Because it's a layoff. Even when done right, when the company lays off people in the bottom 25%, there's still just as much work and fewer hands to do it; If you aren't cut in the first round of layoffs, you will end up working much harder than you were working before the layoffs.

Usually, layoffs also imply that the company is in poor financial health. Companies in poor financial health tend to be stingy with raises and bonuses.

I would argue that because they are doing layoffs wrong, they are very likely going to endure even worse times; It implies they have unskilled management, and they've got to get along now without the employees who had other options who were encouraged (!) to jump ship before things got really bad.

Few things are quite as frustrating as putting in heroic hours only to watch that work be wasted because your management isn't very good.

If you thought you had to work more after the first round of layoffs, boy howdy; after round two, you might as well park your cot in the office. Worse, in round 2 and 3 the severance packages get smaller and smaller.


> If you thought you had to work more after the first round of layoffs, boy howdy; after round two, you might as well park your cot in the office. Worse, in round 2 and 3 the severance packages get smaller and smaller.

Because the people who are left are stupider and more desperate for a job.


>Because the people who are left are stupider and more desperate for a job.

No, it's because by round two and three the company doesn't have as much money and isn't as concerned by the bad press that comes from layoffs without severance. You could say that people /stay/ because they are desperate for a job.


I can't bear to vote you down Luke, but you just said the exact same thing as the parent.


My reading of rayiner's comment was that the severance packages were small because the employees were desperate and stupid.

I'm suggesting that the size of the severance package is divorced from the quality of employee. The severance package has to do with how much money the company has and how concerned it is with publicity.


I think you skipped the word 'are', in the phrase 'people who are left'.

Regardless, you both appear to agree that the layoffs who pass on the earlier, more attractive offers are likely to get the least attractive severance packages.

Edit: Not it appears that Rayiner agrees that he's wrong, which makes me wrong by proxy, which is confusing, since I can't find where you two are in any disagreement.

Just pretend I'm not here, I guess.


Yeah, I read your post wrong. I read it as the size of the incentives to stay, not the severance.


Re-read the sentence you quoted.


Actually in many cases the people laid off were doing work that didn't need to be done at all. Stuff that has to get done, stuff that's adding value... you keep the people who do that.

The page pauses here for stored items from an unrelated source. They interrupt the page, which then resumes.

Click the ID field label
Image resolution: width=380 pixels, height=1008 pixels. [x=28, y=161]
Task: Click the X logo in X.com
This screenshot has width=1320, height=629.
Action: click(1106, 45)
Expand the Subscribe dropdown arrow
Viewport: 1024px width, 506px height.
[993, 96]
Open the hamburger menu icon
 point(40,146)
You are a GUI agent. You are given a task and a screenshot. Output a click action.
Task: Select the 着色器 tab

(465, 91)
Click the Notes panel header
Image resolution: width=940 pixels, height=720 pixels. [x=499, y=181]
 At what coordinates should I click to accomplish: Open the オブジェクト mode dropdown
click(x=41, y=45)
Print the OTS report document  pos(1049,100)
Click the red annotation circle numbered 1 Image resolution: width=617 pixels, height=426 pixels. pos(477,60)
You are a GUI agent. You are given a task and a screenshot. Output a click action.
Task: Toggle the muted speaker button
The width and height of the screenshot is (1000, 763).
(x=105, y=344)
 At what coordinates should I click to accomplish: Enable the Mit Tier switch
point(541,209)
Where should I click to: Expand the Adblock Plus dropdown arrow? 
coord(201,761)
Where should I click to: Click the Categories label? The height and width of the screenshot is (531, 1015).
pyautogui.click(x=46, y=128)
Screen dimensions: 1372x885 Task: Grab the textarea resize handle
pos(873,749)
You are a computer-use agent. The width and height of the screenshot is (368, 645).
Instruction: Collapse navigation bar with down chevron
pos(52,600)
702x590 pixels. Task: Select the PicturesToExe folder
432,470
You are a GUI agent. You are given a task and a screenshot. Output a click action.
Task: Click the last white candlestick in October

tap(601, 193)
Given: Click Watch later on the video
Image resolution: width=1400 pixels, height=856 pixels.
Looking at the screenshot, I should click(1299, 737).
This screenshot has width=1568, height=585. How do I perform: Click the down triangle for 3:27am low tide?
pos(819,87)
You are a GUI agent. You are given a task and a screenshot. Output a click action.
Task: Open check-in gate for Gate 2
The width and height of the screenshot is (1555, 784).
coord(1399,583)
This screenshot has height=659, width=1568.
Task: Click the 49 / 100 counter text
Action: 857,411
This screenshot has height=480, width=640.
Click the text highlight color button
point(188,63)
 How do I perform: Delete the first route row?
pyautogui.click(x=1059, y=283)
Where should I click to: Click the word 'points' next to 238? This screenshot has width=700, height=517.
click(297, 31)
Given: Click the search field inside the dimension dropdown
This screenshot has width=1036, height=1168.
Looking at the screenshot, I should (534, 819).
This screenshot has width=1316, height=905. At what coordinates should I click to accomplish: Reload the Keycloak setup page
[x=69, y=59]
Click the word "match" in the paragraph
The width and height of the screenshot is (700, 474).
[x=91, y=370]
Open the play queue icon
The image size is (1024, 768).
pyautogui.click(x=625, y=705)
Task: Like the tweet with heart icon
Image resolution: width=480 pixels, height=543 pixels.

>Actually in many cases the people laid off were doing work that didn't need to be done at all. Stuff that has to get done, stuff that's adding value... you keep the people who do that.

Unless the company is getting out of a certain business and laying off an entire department? yeah, you are going to cut off some working hands. The best you can hope for is to mostly hit people in the bottom third or bottom quarter of performance; better resolution than that is largely impossible, even for good management.

If you are 100% useless? you get fired before the layoffs. Layoffs take those perceived to be low performers, but people who aren't so bad that you want to outright fire them.

Everyone exists on a productivity continuum; few people are zeros.

That, and evaluating productivity is hard. Really, really hard, so mistakes will be made, and even good management is occasionally going to accidentally lay off someone who is very productive. And usually you get layoffs because management wasn't good. Bad management is going to make a lot of mistakes and get rid of a lot of good people.

I mean, I'm working from my experience on the ops team; going from 8 folks to 5 folks on the pager rotation is rough. Going from 2 to 1 is terrifying.